Selon le rapport de l’ambassadeur espagnol, la cause catholique devait retirer de tels avantages des arrangemens convenus qu’il y avait lieu de craindre que le roi ne fit naître pour l’exécution toutes les difficultés imaginables, dans la pensée de persuader à tout le monde que le traité était inexécutable, et qu’on l’avait forcé de promettre ce qu’il n’était pas en son pouvoir de tenir. » Il en résultera que Mucius et ses amis, ns pouvant ni continuer la guerre contre les huguenots, ni recommencer les hostilités contre le roi, verront nécessairement diminuer leurs ressources et leurs forces s’affaiblir, à moins qu’on ne vienne à son secours et qu’il ne rompe de nouveau avec la cour.

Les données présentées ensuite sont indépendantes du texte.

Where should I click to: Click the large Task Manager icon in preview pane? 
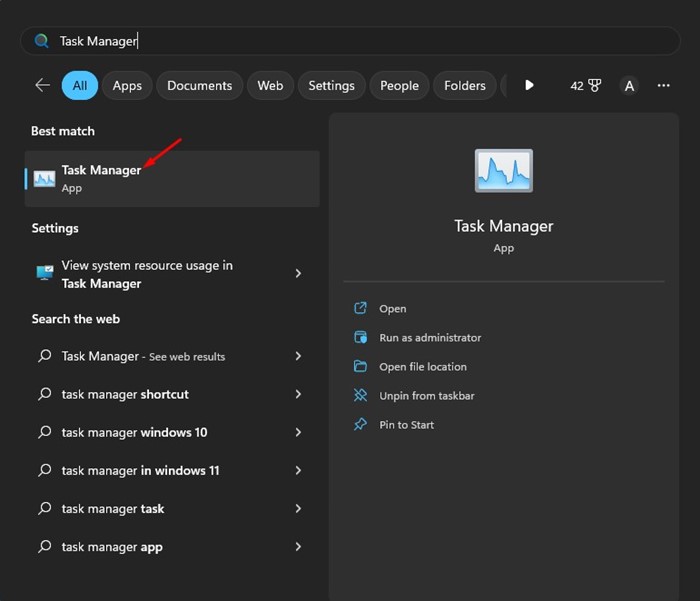point(503,171)
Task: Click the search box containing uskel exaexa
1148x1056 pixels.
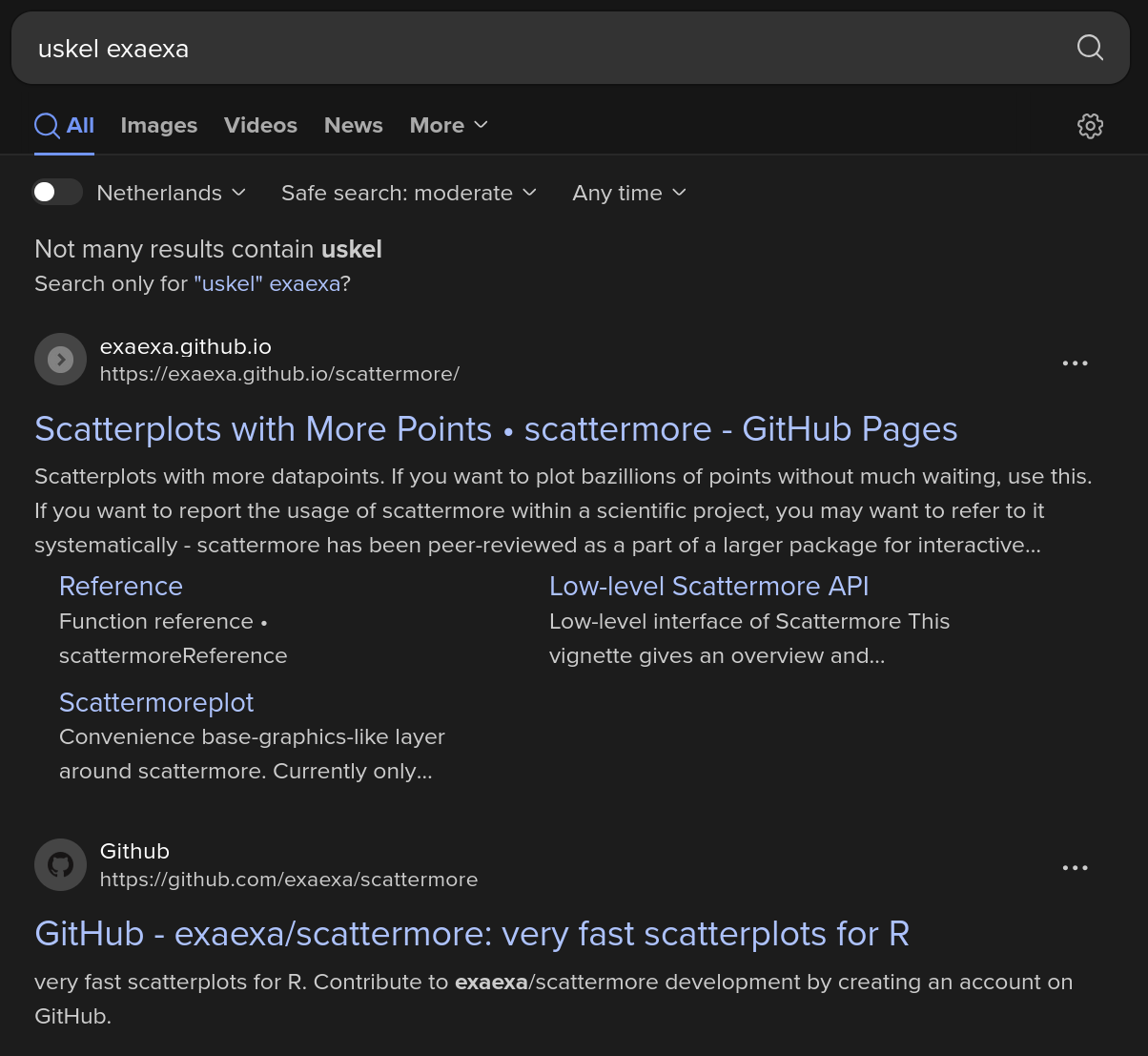Action: (534, 49)
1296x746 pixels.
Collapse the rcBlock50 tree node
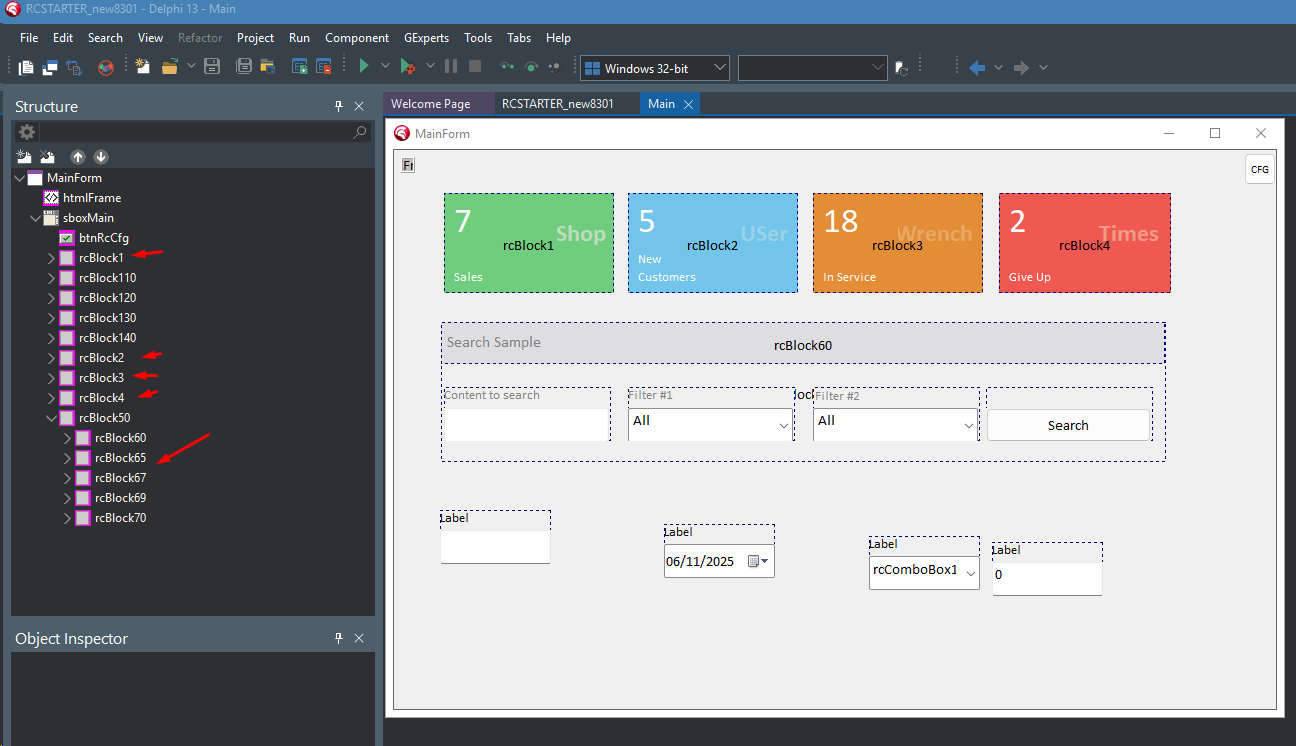click(x=52, y=418)
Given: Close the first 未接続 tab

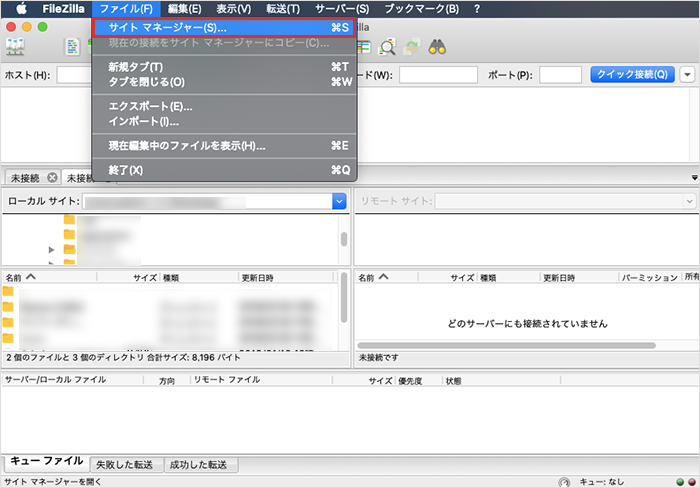Looking at the screenshot, I should 52,178.
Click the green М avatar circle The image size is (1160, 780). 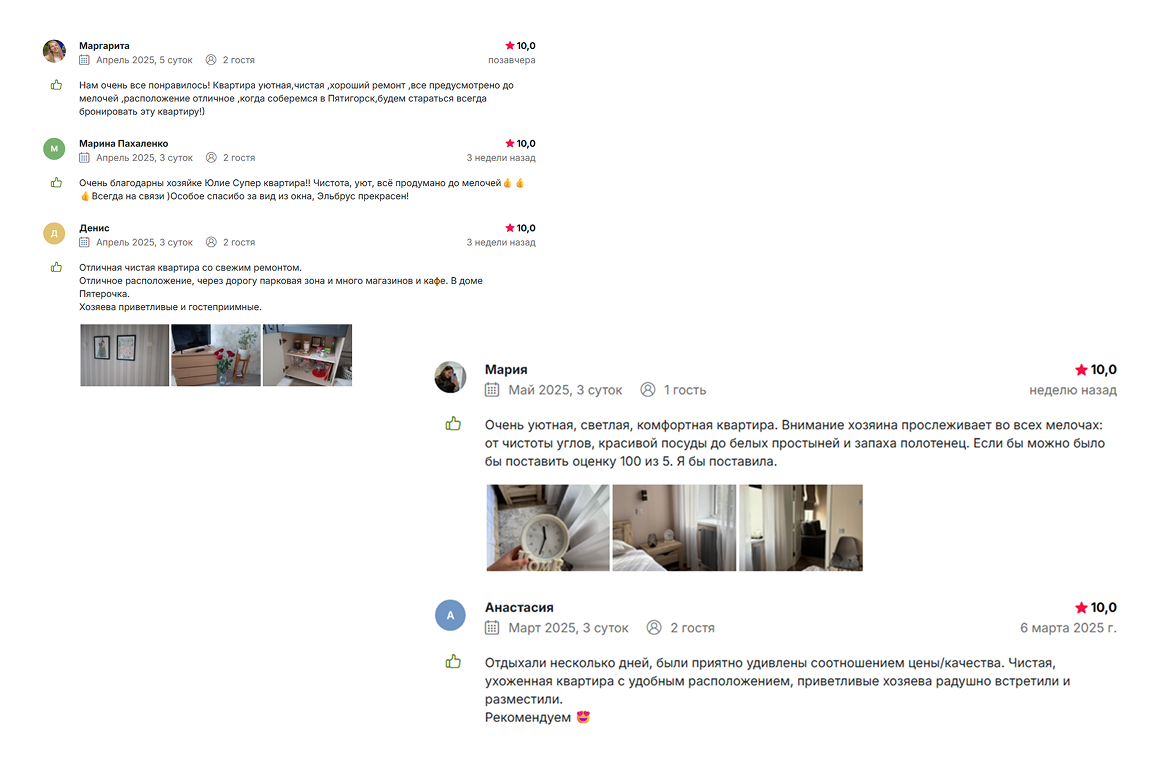click(x=54, y=149)
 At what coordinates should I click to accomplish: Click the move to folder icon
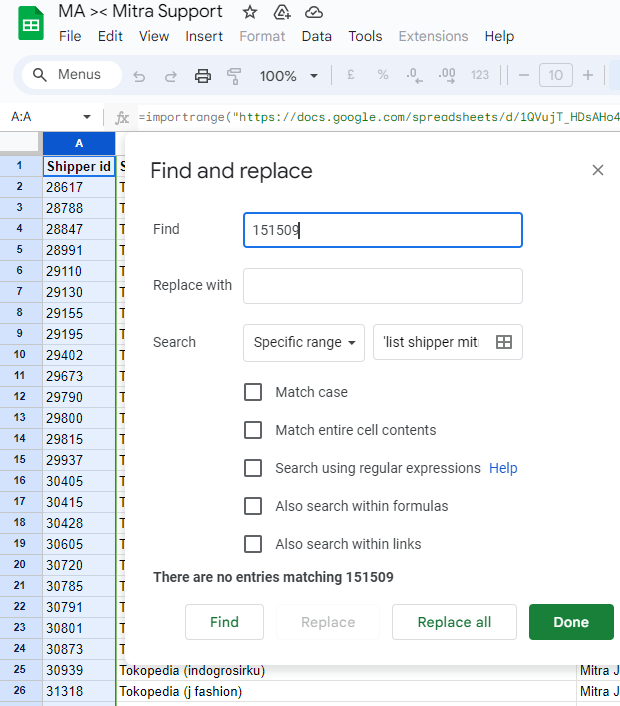coord(282,12)
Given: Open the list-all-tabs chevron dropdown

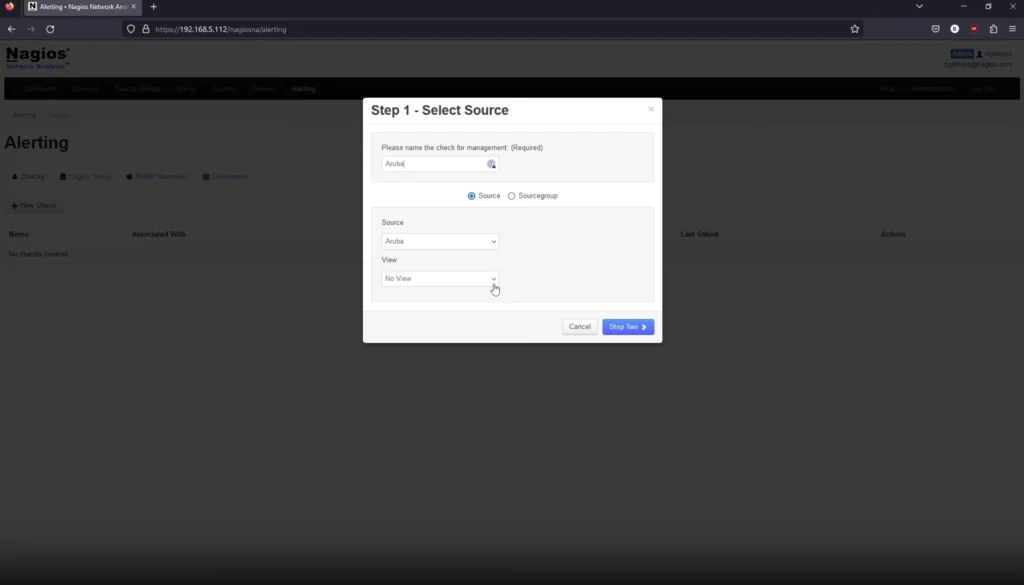Looking at the screenshot, I should tap(919, 7).
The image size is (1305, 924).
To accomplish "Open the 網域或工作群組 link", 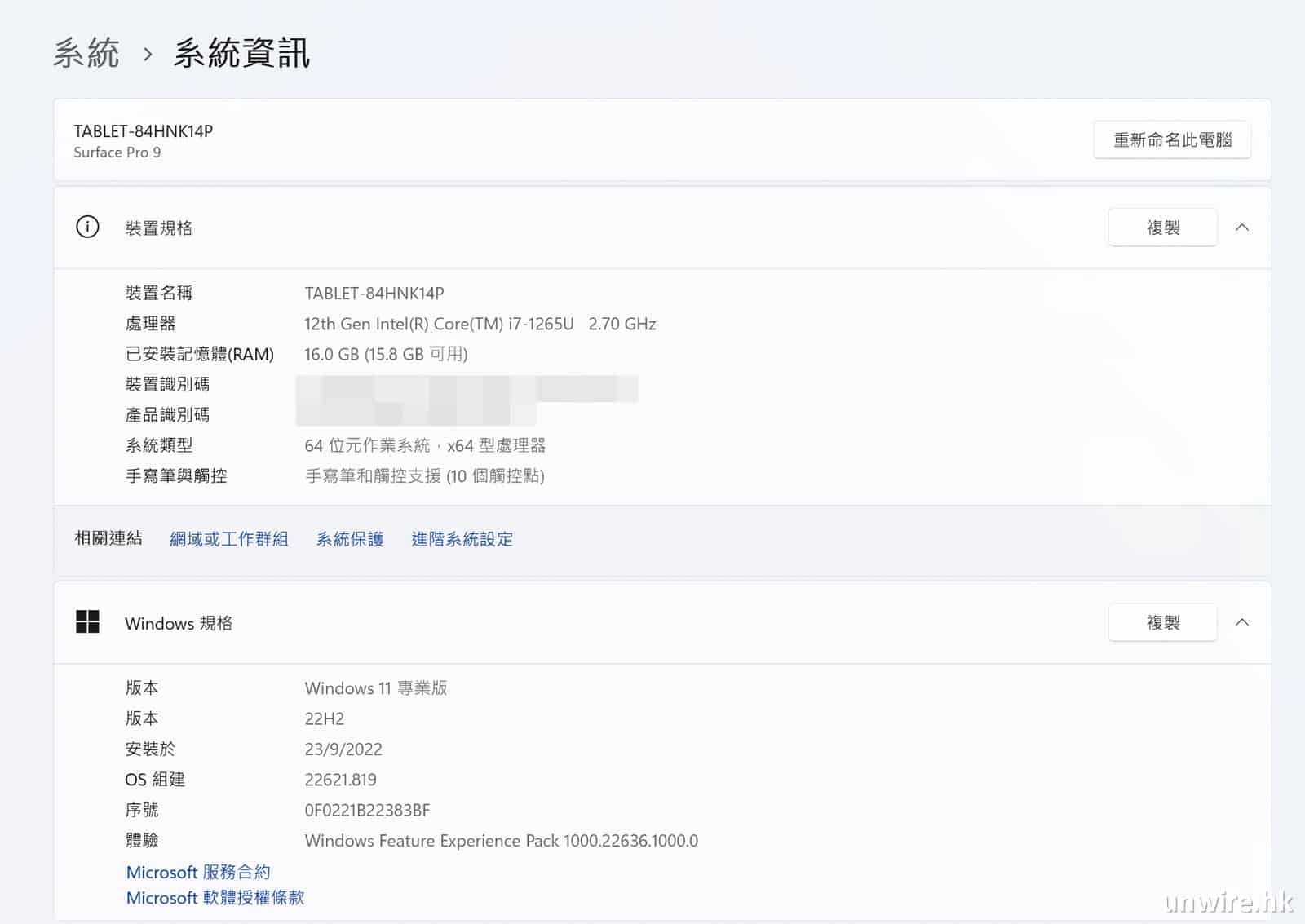I will (228, 539).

C’est ce qu’il fera sans doute, comptant sur le secours que votre majesté lui a promis. » Et en effet nous lisons dans la même dépêche que, par des engagemens secrets et particuliers, uns prestation permanente était promise au duc pour se maintenir en situation de briser avec la cour et de retrouver ses avantages en cas de désaccord ultérieur avec le roi. Le malheureux Henri III, si peu estimable, si peu digne de considération qu’on le tienne, n’en inspire pas moins de l’intérêt à le voir ainsi traqué par l’ambition et la cupidité conjurées. Pourquoi la pensée se porte-t-elle vers le crime auquel il eut recours pour se délivrer d’un joug devenu intolérable?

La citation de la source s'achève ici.